We owe the name of New England to Captain John Smith. This may be surprising, since his name is so memorably associated with those first years in Virginia. But in 1614 he made a voyage along the coast of New England—the coasts of Maine and Massachusetts, from the towering cliffs of Penobscot, in and out of the islands that form a kind of barrier reef, to the sandy shores of Cape Cod and the Massachusetts coast that reminded him of Devon. The coast of New England in summer conquered him; from that time forward he was its slave and its promoter. Two years later he published his Description of New England, and from that time on the name stuck. Hitherto it had been known, rather clumsily, as the northern parts of Virginia, or North Virginia.

Smith was a sort of journalist-promoter as much as anything else. He published the best map of the New England coast to date, though it was somewhat marred by his habit of conferring his own names everywhere: lor example, Cape Cod, already well-known as such, he called Cape James. That name did not stick. He followed this up with New England’s Trials in 1620, and in 1624 his General History of Virginia, New England and the Summer Isles. Nor was this the end of his publications: as late as 1631 there appeared his Advertisements for the unexperienced Planters of New England, or anywhere. By this time there were in New England many planters with a longer experience than his own. An Elizabethan, born in 1580, John Smith was not daunted by that.
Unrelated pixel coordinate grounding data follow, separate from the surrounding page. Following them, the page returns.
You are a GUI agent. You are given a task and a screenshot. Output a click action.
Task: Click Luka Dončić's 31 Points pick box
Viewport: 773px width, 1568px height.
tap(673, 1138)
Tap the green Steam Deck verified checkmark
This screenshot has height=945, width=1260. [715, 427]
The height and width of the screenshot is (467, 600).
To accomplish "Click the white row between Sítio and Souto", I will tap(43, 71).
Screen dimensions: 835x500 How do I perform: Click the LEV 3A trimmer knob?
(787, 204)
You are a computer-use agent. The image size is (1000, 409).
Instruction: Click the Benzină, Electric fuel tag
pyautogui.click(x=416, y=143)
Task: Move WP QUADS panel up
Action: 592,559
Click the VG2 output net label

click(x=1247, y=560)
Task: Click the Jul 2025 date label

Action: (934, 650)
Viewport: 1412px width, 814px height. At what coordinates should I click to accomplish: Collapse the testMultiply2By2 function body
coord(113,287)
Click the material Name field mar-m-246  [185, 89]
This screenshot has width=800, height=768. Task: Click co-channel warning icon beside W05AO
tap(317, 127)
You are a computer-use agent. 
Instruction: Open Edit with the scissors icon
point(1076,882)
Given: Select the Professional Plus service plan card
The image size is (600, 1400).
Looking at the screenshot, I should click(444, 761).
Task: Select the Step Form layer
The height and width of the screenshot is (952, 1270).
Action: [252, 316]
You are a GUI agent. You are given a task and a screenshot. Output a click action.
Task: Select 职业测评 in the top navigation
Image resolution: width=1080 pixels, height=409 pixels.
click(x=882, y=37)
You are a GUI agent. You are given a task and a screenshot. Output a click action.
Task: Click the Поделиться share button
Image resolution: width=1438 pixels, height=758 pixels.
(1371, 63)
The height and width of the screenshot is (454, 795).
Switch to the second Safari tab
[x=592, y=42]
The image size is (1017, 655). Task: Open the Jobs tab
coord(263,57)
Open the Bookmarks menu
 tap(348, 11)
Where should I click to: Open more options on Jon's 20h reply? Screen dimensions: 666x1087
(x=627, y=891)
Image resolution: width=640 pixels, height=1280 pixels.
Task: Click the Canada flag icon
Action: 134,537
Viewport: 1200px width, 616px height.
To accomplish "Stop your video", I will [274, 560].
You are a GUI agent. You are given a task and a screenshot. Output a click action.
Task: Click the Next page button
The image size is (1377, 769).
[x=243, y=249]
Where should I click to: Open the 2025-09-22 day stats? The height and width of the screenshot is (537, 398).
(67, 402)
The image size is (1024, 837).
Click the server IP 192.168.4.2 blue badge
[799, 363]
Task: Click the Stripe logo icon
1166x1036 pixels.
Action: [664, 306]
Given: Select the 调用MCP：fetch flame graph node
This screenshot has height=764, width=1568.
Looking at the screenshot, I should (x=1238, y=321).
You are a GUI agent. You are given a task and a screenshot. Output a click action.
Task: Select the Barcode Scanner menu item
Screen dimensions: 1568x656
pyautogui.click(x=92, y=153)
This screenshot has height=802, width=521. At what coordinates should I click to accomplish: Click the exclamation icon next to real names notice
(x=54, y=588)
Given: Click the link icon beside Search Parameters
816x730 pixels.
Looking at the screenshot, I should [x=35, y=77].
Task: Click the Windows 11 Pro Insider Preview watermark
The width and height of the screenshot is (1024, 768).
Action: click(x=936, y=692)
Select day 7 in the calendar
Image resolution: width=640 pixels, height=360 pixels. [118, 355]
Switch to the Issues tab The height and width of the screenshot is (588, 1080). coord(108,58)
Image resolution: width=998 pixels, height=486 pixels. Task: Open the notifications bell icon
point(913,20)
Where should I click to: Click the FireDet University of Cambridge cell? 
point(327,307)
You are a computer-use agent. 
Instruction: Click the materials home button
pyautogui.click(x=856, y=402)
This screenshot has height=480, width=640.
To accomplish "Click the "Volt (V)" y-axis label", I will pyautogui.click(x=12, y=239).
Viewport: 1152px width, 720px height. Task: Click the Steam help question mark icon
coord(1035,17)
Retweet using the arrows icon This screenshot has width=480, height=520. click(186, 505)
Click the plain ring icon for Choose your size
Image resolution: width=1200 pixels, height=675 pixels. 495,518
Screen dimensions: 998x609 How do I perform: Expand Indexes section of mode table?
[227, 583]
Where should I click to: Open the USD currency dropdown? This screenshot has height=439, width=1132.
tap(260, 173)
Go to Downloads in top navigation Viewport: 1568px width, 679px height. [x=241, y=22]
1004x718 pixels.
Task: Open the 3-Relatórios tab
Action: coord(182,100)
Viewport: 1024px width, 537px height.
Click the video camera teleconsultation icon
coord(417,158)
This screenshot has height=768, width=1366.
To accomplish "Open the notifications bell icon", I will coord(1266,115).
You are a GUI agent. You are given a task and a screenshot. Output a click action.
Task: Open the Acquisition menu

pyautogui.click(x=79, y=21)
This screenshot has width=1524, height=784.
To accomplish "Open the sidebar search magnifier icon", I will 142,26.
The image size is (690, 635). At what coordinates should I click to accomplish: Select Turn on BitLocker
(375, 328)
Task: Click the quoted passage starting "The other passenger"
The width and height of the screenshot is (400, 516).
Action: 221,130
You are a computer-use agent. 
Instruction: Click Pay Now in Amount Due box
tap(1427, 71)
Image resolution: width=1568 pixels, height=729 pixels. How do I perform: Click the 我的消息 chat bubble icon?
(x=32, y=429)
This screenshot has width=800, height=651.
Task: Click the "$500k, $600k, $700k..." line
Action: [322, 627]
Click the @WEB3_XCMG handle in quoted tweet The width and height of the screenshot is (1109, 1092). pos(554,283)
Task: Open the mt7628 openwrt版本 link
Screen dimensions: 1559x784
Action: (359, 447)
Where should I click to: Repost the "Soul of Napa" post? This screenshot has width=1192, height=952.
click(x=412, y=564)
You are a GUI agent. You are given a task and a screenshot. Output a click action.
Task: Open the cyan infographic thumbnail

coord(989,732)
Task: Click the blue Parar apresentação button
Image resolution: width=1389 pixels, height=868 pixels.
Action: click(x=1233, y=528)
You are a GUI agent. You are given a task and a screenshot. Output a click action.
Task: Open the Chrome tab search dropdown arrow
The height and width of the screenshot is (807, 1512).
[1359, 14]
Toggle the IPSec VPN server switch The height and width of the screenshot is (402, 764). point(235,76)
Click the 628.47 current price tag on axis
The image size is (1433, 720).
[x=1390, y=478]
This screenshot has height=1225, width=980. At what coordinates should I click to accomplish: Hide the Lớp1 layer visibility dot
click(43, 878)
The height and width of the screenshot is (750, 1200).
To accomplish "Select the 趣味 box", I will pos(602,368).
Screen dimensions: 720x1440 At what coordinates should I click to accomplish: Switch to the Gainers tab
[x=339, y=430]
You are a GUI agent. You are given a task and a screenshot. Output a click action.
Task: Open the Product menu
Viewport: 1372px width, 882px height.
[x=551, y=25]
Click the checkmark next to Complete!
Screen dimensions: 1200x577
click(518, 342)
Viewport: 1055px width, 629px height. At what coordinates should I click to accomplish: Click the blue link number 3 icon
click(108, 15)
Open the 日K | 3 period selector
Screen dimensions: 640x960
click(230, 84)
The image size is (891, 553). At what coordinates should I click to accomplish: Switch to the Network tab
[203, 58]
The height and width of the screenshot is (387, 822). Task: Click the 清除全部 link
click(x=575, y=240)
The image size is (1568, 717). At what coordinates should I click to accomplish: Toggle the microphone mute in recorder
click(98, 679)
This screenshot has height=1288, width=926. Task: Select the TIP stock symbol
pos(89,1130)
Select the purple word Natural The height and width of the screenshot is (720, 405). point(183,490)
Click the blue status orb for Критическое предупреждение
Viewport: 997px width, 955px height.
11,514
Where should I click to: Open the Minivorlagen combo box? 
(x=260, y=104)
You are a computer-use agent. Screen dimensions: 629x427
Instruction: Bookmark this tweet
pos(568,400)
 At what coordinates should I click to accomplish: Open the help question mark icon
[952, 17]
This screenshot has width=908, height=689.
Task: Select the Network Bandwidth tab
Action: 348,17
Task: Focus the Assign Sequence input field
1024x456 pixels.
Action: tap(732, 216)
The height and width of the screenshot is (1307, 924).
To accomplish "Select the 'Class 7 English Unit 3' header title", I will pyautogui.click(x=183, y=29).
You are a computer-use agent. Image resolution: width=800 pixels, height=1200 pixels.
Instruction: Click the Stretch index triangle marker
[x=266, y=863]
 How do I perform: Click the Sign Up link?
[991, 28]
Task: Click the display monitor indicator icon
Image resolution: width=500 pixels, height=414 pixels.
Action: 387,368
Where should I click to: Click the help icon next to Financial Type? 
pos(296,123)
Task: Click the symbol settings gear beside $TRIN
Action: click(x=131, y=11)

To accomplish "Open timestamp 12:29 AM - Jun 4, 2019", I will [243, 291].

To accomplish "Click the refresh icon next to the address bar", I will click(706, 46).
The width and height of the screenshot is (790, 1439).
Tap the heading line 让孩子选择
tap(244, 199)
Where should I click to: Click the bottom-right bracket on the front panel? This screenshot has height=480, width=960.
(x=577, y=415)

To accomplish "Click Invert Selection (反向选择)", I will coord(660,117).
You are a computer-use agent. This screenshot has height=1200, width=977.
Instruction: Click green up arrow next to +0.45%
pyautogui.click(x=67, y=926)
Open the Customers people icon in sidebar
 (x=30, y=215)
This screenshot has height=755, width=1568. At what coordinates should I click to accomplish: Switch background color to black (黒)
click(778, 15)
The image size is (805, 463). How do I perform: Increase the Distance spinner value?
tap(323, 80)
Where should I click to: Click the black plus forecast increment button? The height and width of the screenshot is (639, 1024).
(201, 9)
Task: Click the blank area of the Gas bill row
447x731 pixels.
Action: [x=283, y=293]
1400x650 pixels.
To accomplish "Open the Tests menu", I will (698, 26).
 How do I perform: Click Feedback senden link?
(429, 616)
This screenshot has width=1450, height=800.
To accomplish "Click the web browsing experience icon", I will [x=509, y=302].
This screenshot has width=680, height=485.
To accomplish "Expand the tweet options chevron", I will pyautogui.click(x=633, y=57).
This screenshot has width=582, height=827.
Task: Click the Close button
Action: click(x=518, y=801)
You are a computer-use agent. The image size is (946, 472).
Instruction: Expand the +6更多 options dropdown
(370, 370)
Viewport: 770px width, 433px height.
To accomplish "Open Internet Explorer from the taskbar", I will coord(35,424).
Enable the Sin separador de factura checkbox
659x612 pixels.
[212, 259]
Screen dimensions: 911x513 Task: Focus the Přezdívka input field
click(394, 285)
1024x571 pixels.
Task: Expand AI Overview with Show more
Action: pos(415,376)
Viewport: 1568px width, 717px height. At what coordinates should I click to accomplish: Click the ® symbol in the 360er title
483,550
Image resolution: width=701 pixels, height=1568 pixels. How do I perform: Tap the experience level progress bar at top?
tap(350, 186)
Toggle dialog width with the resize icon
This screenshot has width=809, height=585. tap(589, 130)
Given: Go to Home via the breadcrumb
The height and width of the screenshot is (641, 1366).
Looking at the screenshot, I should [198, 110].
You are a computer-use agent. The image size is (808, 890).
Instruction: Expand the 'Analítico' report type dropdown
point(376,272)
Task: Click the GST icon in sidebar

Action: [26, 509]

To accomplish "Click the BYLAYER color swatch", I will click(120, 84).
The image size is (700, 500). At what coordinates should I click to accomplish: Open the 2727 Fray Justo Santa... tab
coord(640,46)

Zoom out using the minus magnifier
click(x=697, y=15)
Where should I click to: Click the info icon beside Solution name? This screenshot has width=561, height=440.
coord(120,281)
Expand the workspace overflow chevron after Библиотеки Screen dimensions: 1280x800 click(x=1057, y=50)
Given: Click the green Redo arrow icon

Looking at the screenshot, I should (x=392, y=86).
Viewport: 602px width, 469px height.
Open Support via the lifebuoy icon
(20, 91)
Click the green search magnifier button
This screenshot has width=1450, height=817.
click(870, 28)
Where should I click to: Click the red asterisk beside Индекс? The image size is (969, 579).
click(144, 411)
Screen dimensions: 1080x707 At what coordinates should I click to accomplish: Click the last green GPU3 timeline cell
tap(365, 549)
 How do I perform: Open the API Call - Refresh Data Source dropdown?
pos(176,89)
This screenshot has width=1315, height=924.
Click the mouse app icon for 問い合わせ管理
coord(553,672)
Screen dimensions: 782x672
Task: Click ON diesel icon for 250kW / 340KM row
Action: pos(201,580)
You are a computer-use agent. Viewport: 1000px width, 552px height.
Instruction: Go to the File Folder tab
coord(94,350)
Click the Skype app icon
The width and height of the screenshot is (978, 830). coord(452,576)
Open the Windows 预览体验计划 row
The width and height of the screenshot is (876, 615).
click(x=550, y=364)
A dozen years or so before was born a West Countryman to whom the actual colonization of New England owed much more—indeed probably owed more than to any other man. This was Sir Ferdinando Gorges. He came of ancient Somerset stock, connected with both the Queen and the Howards and therefore a court family. Being a younger son, he inherited little and went off to the wars in Flanders. In the 1590’s he served under Essex in Normandy, and in after year; used often to tell how Henry of Navarre carried him wounded from some breach or other. Certainly Henry had a high opinion of him and wrote recommending him to the Queen for promotion: “[he] hath gained very great reputation for his valour and conduct in war.” She responded with the command of the fort at Plymouth: he was the first there in the citadel looking out over the Barbican and Cattewater where the ships came and went for America.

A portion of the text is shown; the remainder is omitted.